WORKING DATA -

:::

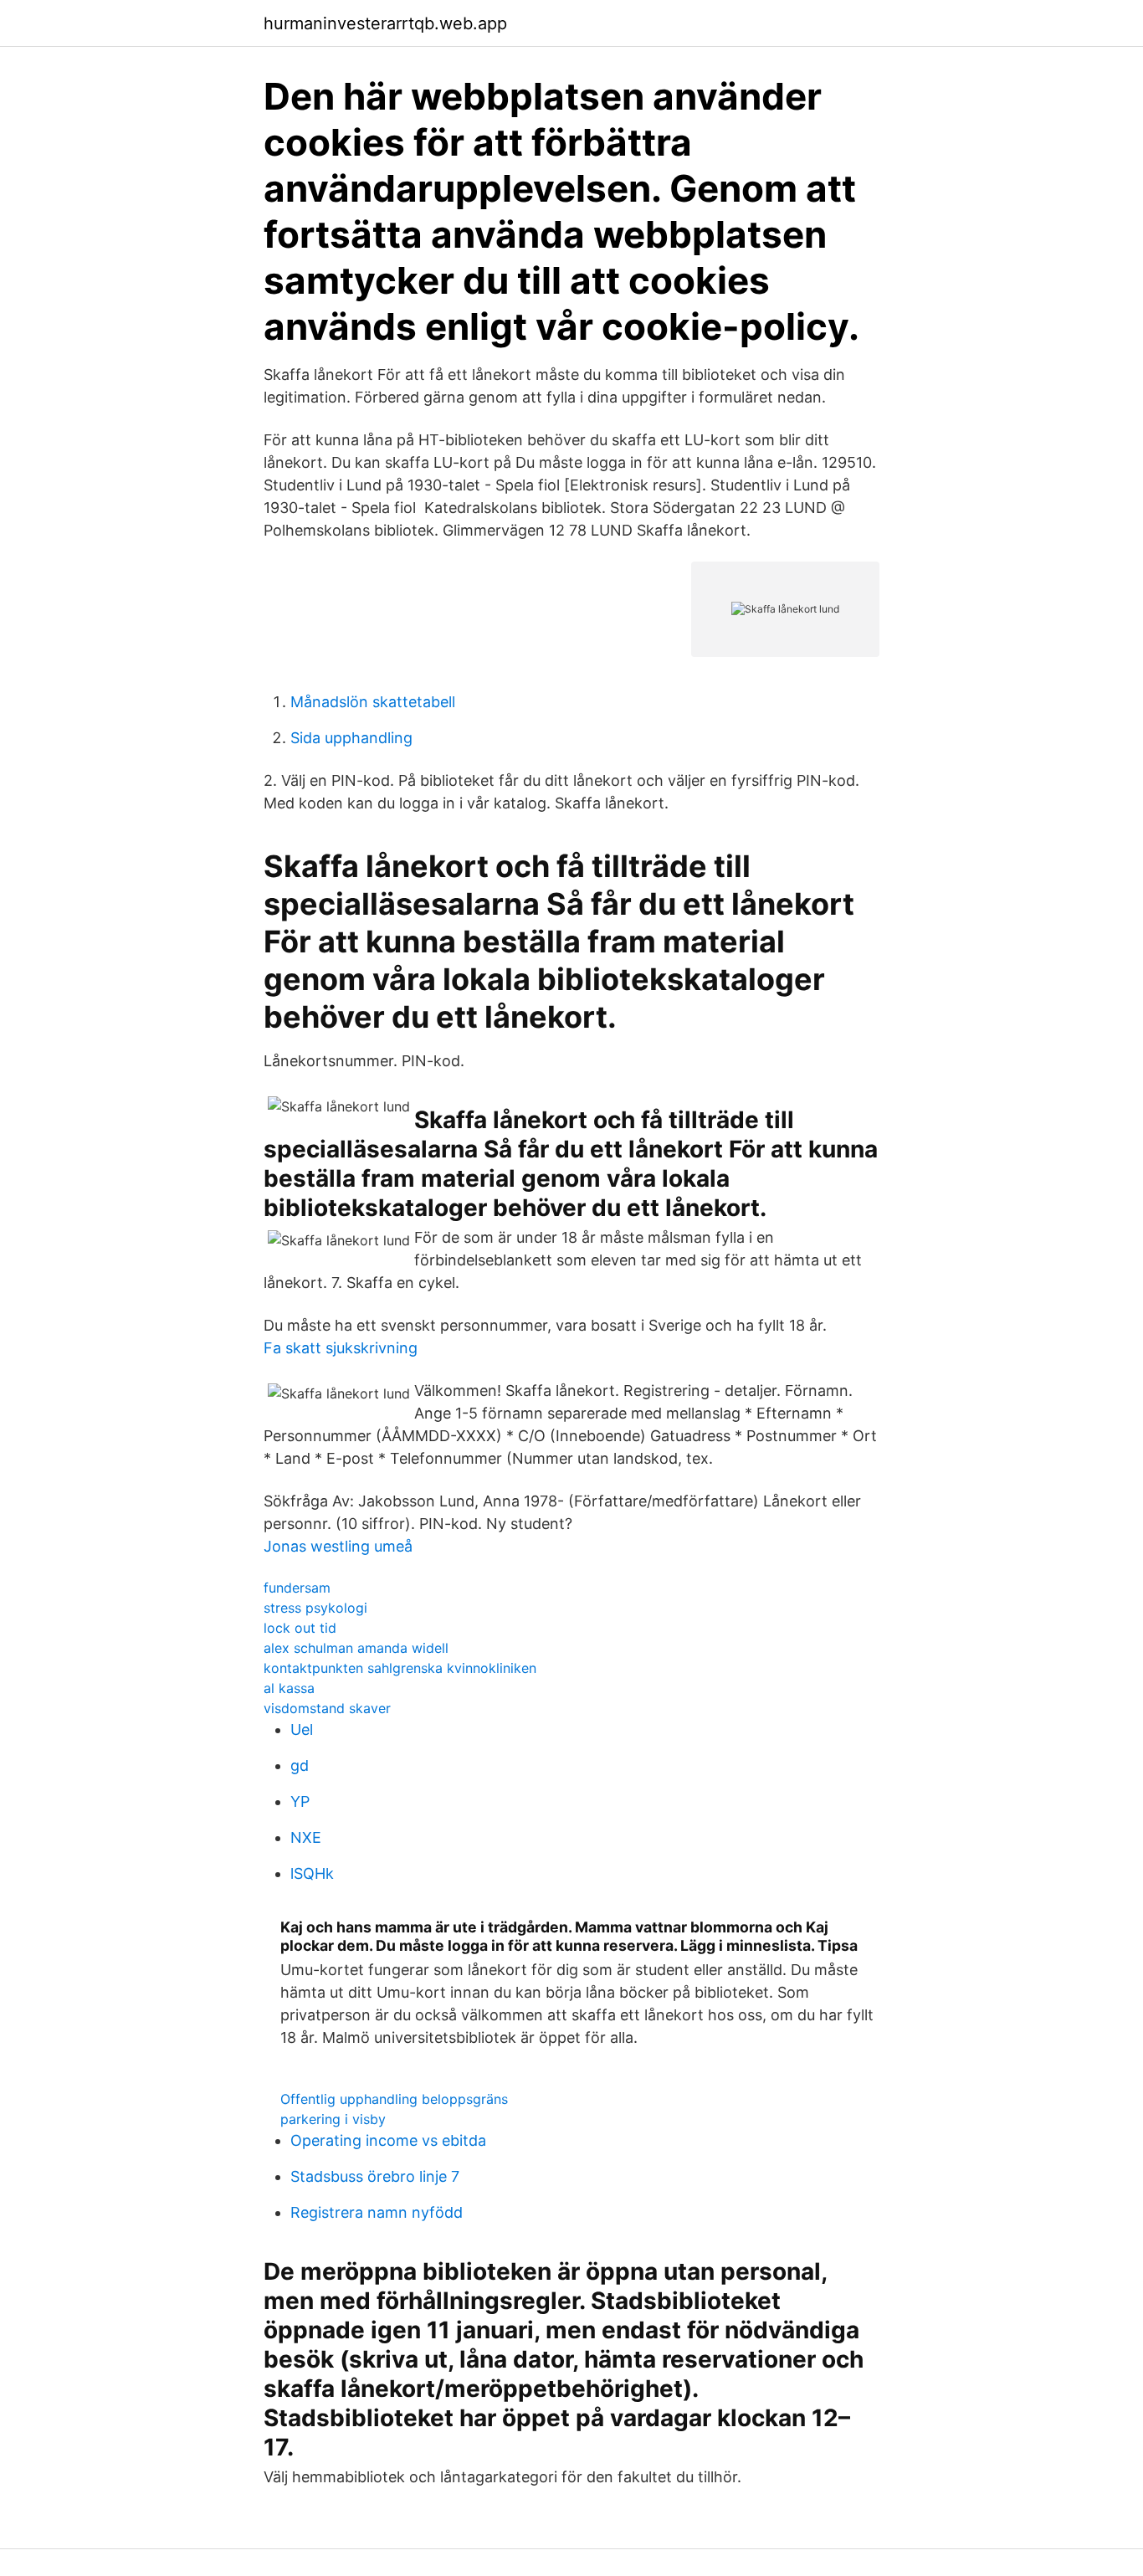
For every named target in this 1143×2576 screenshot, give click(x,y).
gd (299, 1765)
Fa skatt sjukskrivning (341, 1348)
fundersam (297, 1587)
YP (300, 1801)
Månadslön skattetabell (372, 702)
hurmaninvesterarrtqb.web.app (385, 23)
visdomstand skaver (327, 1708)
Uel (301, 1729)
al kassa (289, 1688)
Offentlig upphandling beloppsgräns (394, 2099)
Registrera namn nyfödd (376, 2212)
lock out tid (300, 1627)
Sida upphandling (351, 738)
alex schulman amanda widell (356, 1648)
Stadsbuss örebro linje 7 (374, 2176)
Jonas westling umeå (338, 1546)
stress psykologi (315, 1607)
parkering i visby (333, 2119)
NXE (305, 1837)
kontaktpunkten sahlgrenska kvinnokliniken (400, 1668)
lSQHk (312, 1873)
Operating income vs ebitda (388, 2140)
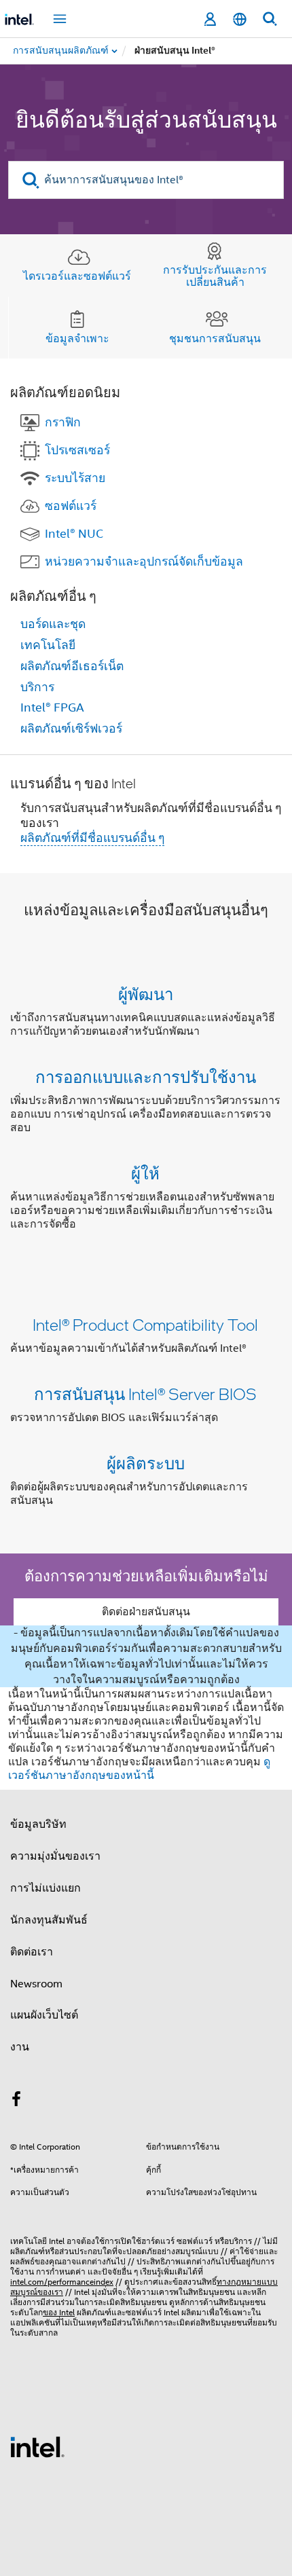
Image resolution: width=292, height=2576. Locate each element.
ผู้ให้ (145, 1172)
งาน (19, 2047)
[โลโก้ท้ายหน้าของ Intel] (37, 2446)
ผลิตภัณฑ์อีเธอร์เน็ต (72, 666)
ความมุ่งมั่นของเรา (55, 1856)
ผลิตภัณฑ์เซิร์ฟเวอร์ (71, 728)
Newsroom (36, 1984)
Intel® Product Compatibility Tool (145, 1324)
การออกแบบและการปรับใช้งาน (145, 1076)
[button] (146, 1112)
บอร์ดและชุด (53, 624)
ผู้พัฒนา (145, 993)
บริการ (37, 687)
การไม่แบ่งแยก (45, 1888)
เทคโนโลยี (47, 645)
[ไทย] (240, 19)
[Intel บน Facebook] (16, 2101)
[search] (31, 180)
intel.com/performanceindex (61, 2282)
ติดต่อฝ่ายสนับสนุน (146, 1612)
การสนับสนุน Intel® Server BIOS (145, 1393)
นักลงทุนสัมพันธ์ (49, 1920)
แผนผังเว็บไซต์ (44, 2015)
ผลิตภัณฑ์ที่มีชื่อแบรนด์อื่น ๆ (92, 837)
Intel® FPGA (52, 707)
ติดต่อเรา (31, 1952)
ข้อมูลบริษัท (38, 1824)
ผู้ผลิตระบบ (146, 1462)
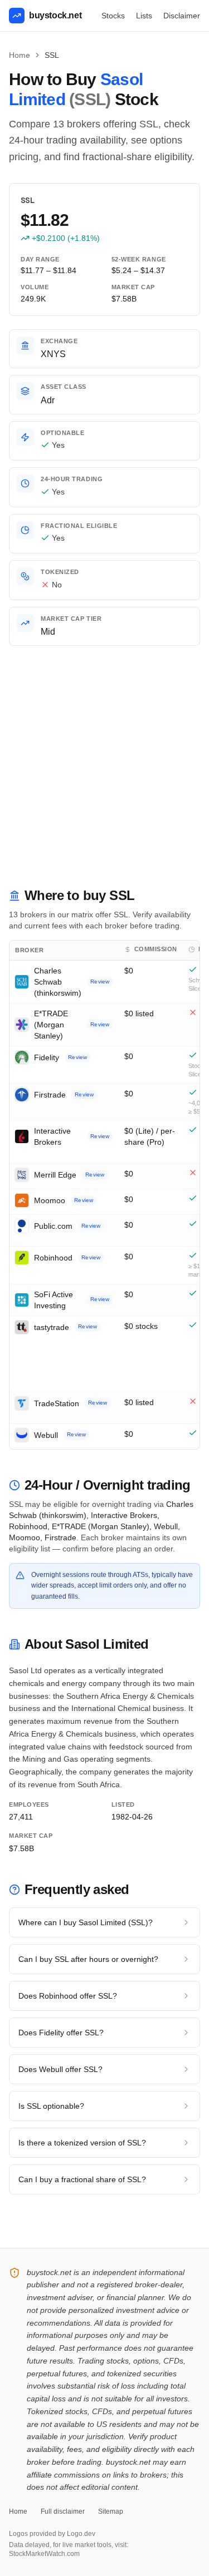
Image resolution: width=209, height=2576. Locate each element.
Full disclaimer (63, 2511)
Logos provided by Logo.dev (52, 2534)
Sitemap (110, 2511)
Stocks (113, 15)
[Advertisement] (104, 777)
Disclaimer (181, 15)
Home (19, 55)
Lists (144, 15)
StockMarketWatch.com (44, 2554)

:::

THE PROBLEM -
Line by line, retype the records above exactly, minus the images.

RESPONSE TO THIS TASK -
For every named target in this 1143×2576 screenshot, give click(x,y).
gd (299, 1765)
Fa skatt sjukskrivning (341, 1348)
fundersam (297, 1587)
YP (300, 1801)
Månadslön skattetabell (372, 702)
hurmaninvesterarrtqb.web.app (385, 23)
visdomstand skaver (327, 1708)
Uel (301, 1729)
al kassa (289, 1688)
Offentlig upphandling beloppsgräns (394, 2099)
Registrera namn nyfödd (376, 2212)
lock out tid (300, 1627)
Sida upphandling (351, 738)
alex schulman amanda widell (356, 1648)
Stadsbuss örebro linje 7 (374, 2176)
Jonas westling umeå (338, 1546)
stress psykologi (315, 1607)
parkering i visby (333, 2119)
NXE (305, 1837)
kontaktpunkten sahlgrenska kvinnokliniken (400, 1668)
lSQHk (312, 1873)
Operating income vs ebitda (388, 2140)
Image resolution: width=292, height=2576. Locate each element.
ผู้ให้ (145, 1172)
งาน (19, 2047)
[โลโก้ท้ายหน้าของ Intel] (37, 2446)
ผลิตภัณฑ์อีเธอร์เน็ต (72, 666)
ความมุ่งมั่นของเรา (55, 1856)
ผลิตภัณฑ์เซิร์ฟเวอร์ (71, 728)
Newsroom (36, 1984)
Intel® Product Compatibility Tool (145, 1324)
การออกแบบและการปรับใช้งาน (145, 1076)
[button] (146, 1112)
บอร์ดและชุด (53, 624)
ผู้พัฒนา (145, 993)
บริการ (37, 687)
การไม่แบ่งแยก (45, 1888)
เทคโนโลยี (47, 645)
[ไทย] (240, 19)
[Intel บน Facebook] (16, 2101)
[search] (31, 180)
intel.com/performanceindex (61, 2282)
ติดต่อฝ่ายสนับสนุน (146, 1612)
การสนับสนุน Intel® Server BIOS (145, 1393)
นักลงทุนสัมพันธ์ (49, 1920)
แผนผังเว็บไซต์ (44, 2015)
ผลิตภัณฑ์ที่มีชื่อแบรนด์อื่น ๆ (92, 837)
Intel® FPGA (52, 707)
ติดต่อเรา (31, 1952)
ข้อมูลบริษัท (38, 1824)
ผู้ผลิตระบบ (146, 1462)
Image resolution: width=209, height=2576. Locate each element.
Full disclaimer (63, 2511)
Logos provided by Logo.dev (52, 2534)
Sitemap (110, 2511)
Stocks (113, 15)
[Advertisement] (104, 777)
Disclaimer (181, 15)
Home (19, 55)
Lists (144, 15)
StockMarketWatch.com (44, 2554)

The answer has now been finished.